In a tightly controlled near future, siblings Briar and Rose are labeled "unverifiable" by the authorities and risk being removed to a re education centre. When their mother disappears, they set out with a grey horse they name Gliff, testing the painted boundaries of their world and the systems that try to fix who they are.

Series background & context

Gliff opens a new sequence for Ali Smith, set in a near future that feels only a few steps ahead of our own. The story follows children trying to keep hold of their sense of self in a country where everyone is expected to be endlessly documented, categorised and tracked.

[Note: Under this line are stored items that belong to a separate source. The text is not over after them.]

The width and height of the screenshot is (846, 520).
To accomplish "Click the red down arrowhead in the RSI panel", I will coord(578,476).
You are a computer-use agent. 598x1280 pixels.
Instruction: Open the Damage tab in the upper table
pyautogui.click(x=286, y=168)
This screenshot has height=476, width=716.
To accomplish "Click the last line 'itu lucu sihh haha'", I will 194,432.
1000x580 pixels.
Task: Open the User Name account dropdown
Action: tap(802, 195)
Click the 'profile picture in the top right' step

The title comes from a Scots word that can mean a sudden fright, a glimpse, a fleeting impression. That idea runs through the book. Smith is interested in the marks we leave on the world and the marks the world leaves on us, especially when governments and companies prefer to see people as data rather than as neighbours.

At the centre are siblings Briar and Rose, who live with their mother and her boyfriend on the edge of a town. Because their records do not add up, the authorities class them as "unverifiable", and a clanking machine begins to draw red circles around houses and people who do not quite fit. The threat of being taken away to a re education centre hangs over them.

When their mother disappears and the red lines close in, the children have to move, improvising a route through back roads and forgotten landscapes. They fall in with a grey horse that Rose names Gliff and with pockets of people still trying to hold on to books, stories and a sense of mutual care in a culture that is shutting libraries and museums and tightening control.

Although the setting is dark, the tone is often funny and quick witted. Briar and Rose squabble, joke and test each other as siblings do, and their questions about borders, identity checks and digital records echo the kinds of conversations many families are having now. Small refusals, shared meals and the act of naming things become quiet forms of resistance.

Readers who know the Seasonal quartet or Companion Piece will recognise concerns that run through Smith's work, from the politics of classification to the importance of art and play. Here she pushes them into a more overtly dystopian world, one that still leaves room for sudden kindness and for glancing, gliff like moments when a different future seems possible.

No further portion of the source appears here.